When they first came out with the 15 percent, I thought that was absurdly too low for front, they did not clarify that initially that the front should have more than the 15 percent for braking reasons.  I think it was originally published in Bike Quarterly, I have a one page version with no date.  The ACA version has a date of 2009, I think this came out later.
https://www.adventurecycling.org/default/assets/resources/200903_PSIRX_Heine.pdf

Because I thought it too low, I generally run my front at about 70 to 75 percent of the rear pressure (if rear is at 80 psi, I would run front at about 60 psi).  I have no basis for this ratio that I have been using, but have been doing it for years and it has worked well.  But I have run my front lower than that on rough chip seal when the front gave me too much vibration on the rough pavement.

Right now on my Lynskey with 37mm tires, I have an old Marathon XR on the front, I run that a bit higher than my 70 or 75 percent of rear norm because that is a high rolling resistance tire and at lower pressures it feels like I am pulling a boat anchor.

For touring, I think I usually have my rear about 15 percent tire drop, but with a heavy load that 15 percent might be the tire max pressure or close to it.

Years ago, I basically took their chart and ran the lines farther to the right with a straight edge because with my touring load on the rear tire, I was off their chart.  My 700c touring was on 37mm tires.  I also used the 37mm pressure for my 40mm Marathon (with Green Guard) tires on my 26 inch wheel Sherpa.

I will probably never run tubeless, but I have heard that road (narrow) tires that are tubeless at low pressure can "burp" in corners and suddenly lose enough pressure to cause crash and injury.  I have no clue if these pressures they are talking are low enough to be a hazard for tubeless or not, just commenting on that. If there is a minimum tire pressure listed for a tubeless tire, I would NOT go below that.

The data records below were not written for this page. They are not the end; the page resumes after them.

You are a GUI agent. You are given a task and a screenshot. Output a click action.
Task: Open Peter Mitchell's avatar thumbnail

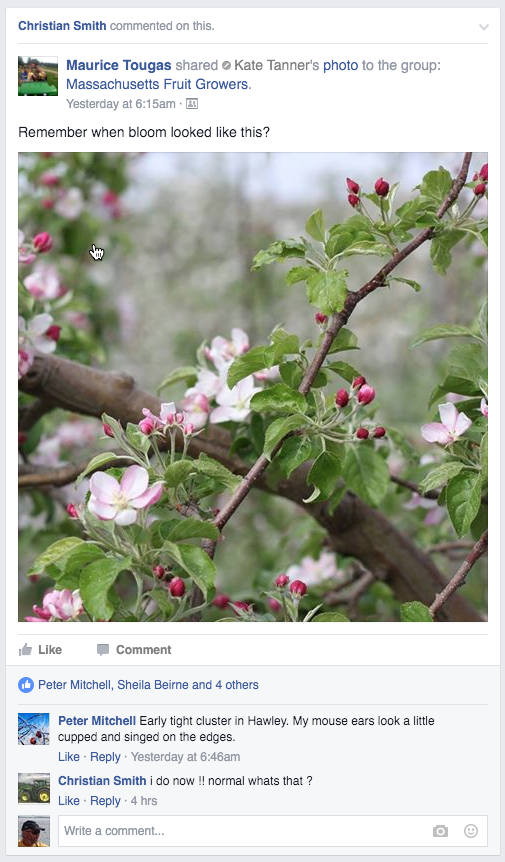coord(34,729)
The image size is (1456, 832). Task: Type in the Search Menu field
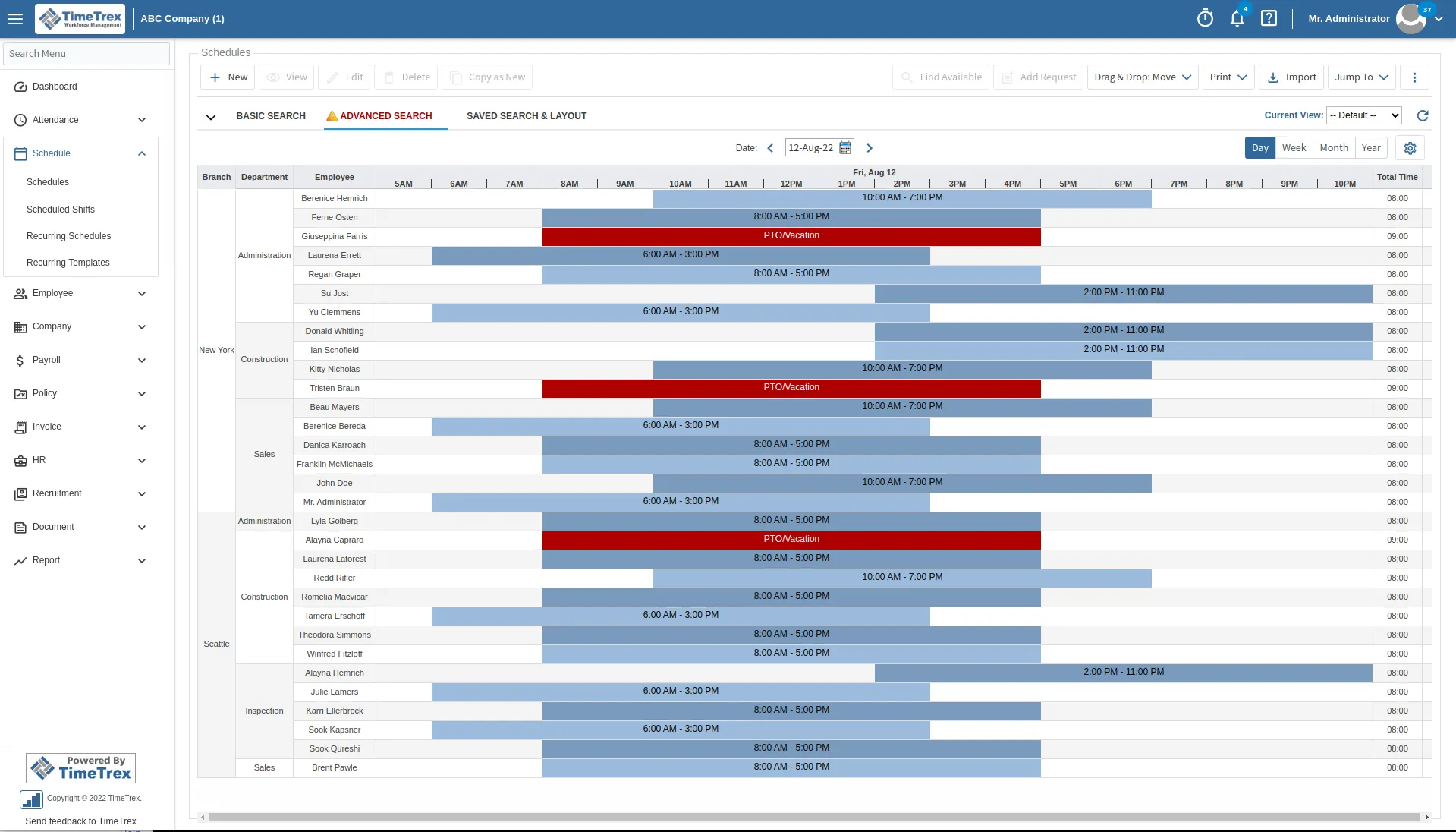86,53
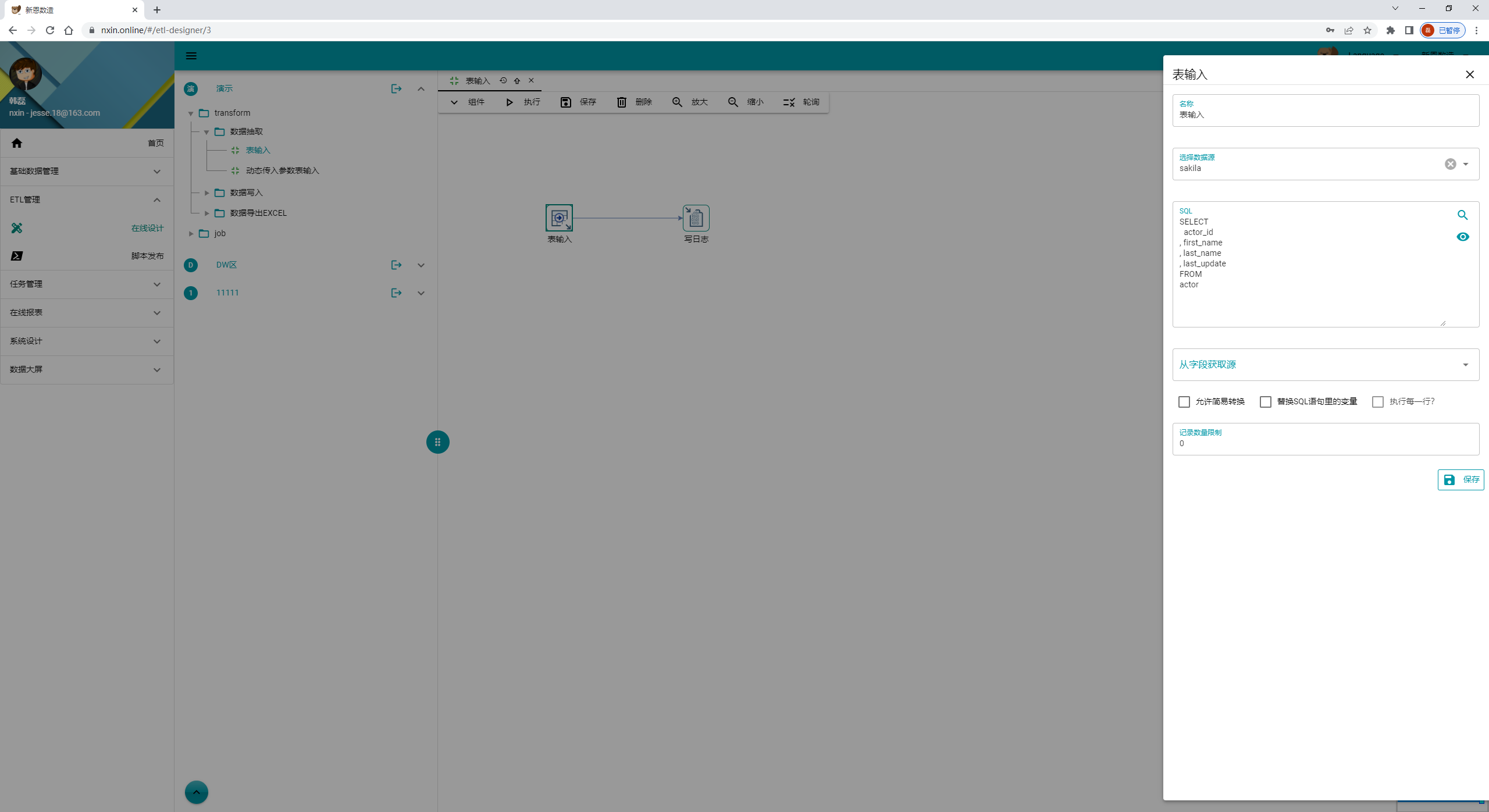
Task: Clear the sakila data source selection
Action: 1450,164
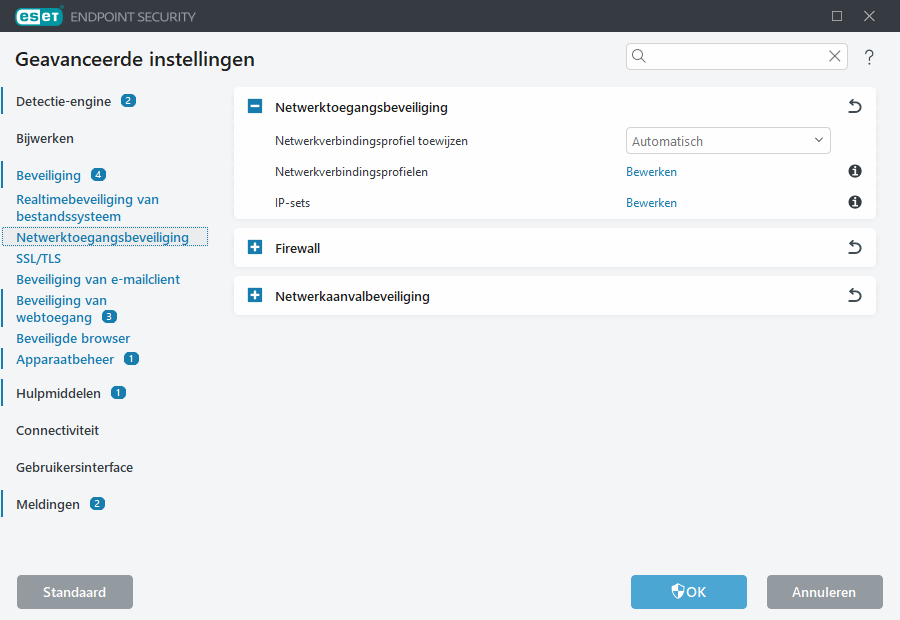Viewport: 900px width, 620px height.
Task: Select SSL/TLS in the sidebar
Action: tap(39, 258)
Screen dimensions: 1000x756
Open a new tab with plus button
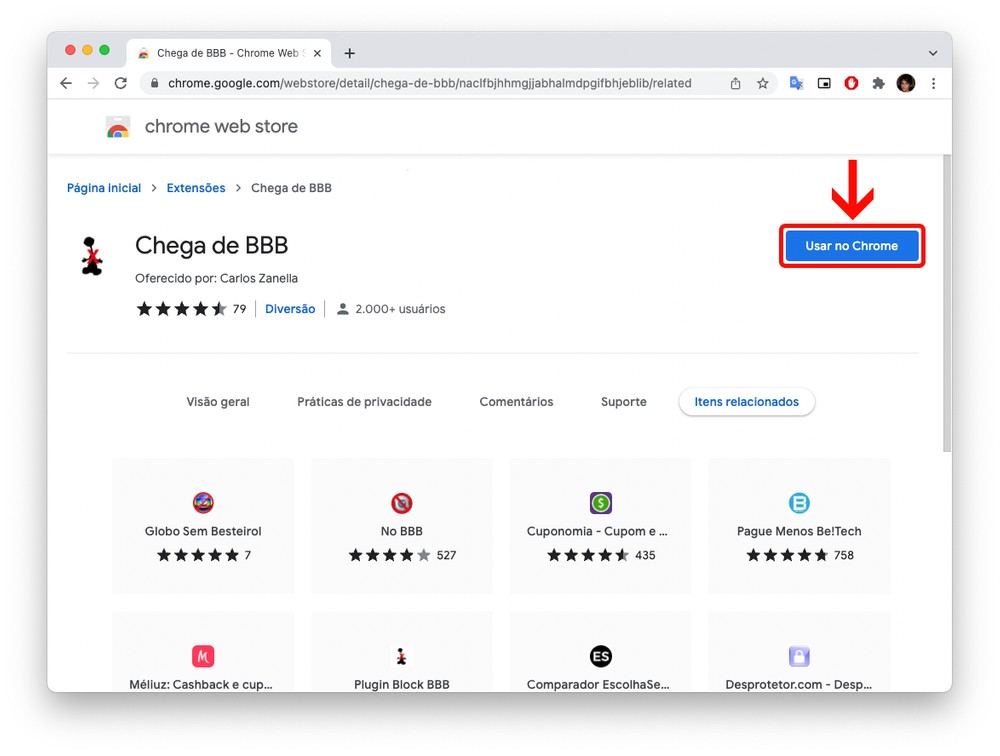[349, 53]
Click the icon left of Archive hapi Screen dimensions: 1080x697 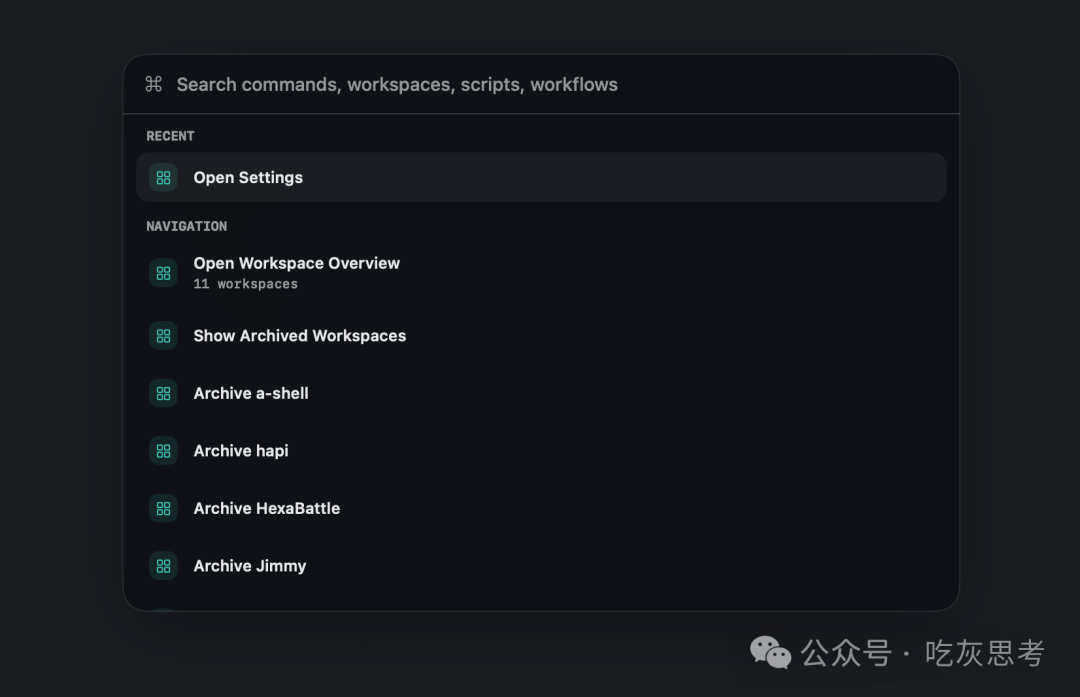coord(163,451)
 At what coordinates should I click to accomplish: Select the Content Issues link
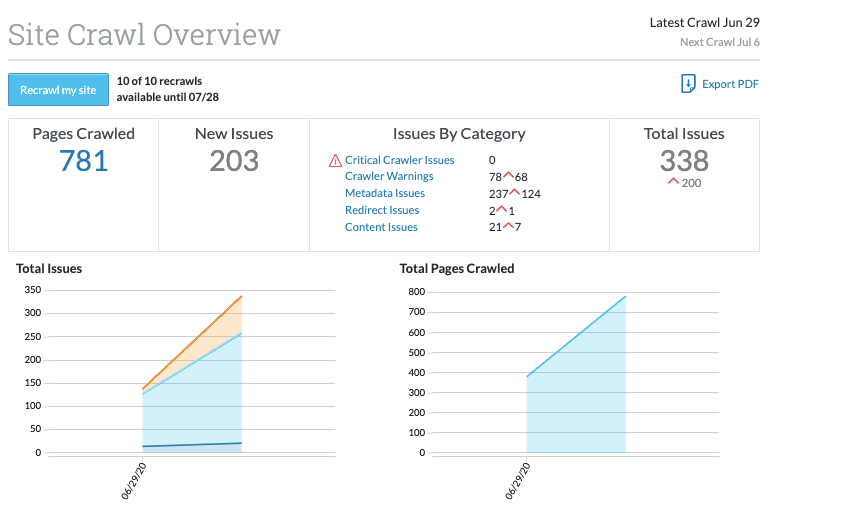(x=381, y=228)
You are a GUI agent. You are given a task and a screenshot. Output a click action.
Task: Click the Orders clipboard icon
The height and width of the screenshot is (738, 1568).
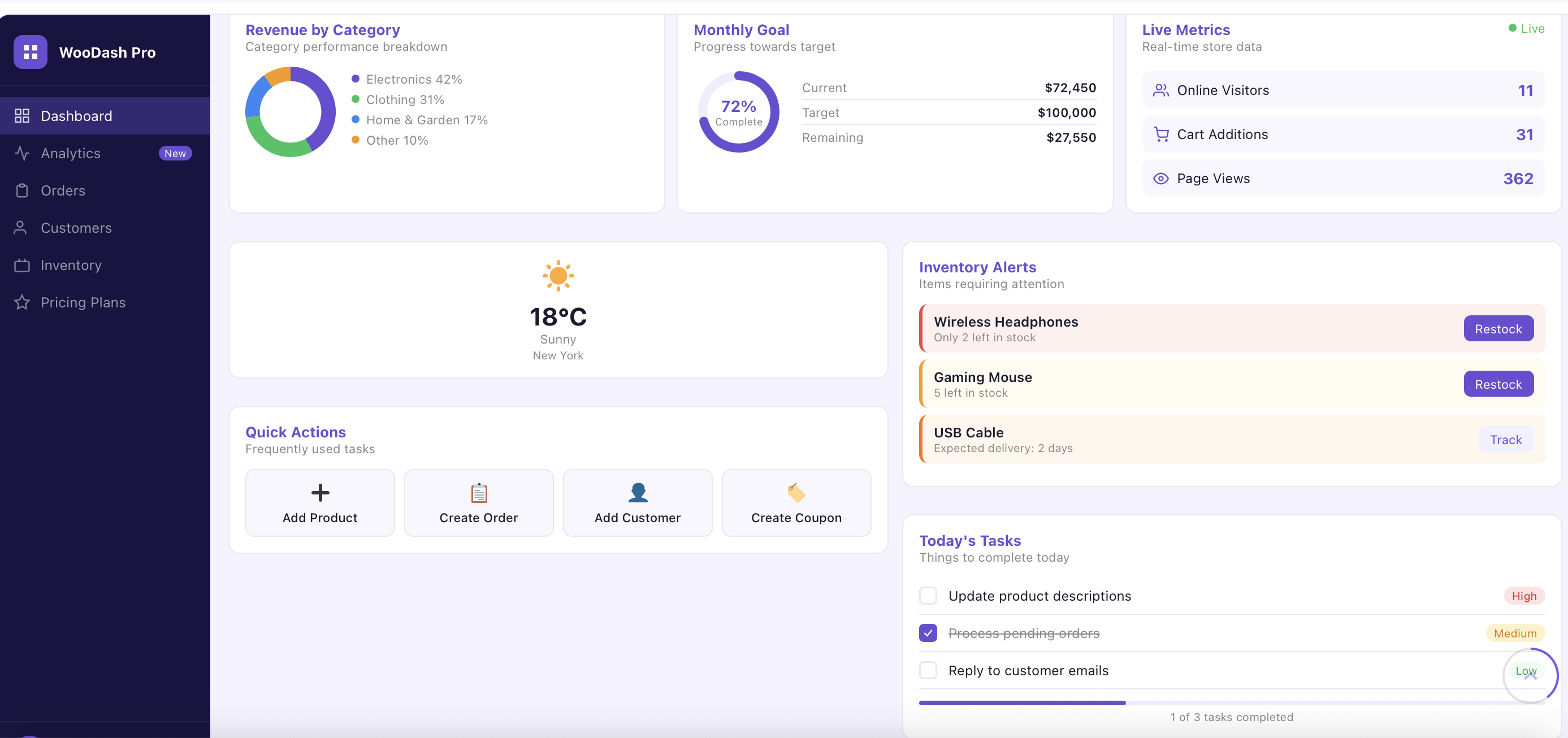[x=23, y=190]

--- Quote from: Matt2matt2002 on March 25, 2022, 09:55:03 PM ---Interesting article.
Thanks Dan.

Schwalbe Marathon Plus HS440 Tyre with Reflex - 26 x 1 3/8 Inch / 650 x 35A 37-590
ETRO37-590

Am I right in thinking the tire width is 37mm?

Best

Matt

--- End quote ---

I would say that is close enough.  Or see what they say in the link I posted above.

Danneaux:

--- Quote ---Schwalbe Marathon Plus HS440 Tyre with Reflex - 26 x 1 3/8 Inch / 650 x 35A 37-590
ETRO37-590

Am I right in thinking the tire width is 37mm?
--- End quote ---
Most likely or within 2mm or so...but I always caliper mine to make sure, as actual tire width depends in part on the width of the rim.

Matt, you may wish to double-check the tire size if you intend this for your Raven, as it is a fractional 26in, not a decimal 26in. The diameter is very different, as 26in is intended for rims labeled 559mm, while this one is larger at 590/650A. For more information on the difference, see...
https://www.sheldonbrown.com/tire-sizing.html#fraction

Best,

Dan.

Moronic:
The calculatormrecommends 33psi as the 'soft' pressure for my 50mm tyres at my weight.

That's about what I've found good from trial and error. Although I am starting to think mine work better around the 28-30 mark.

That's G-One Speeds, recommended minimum 35 I think. There was a piece on a good Euro bikepacking site that argued most makers' recommended minimums were way too high for best results.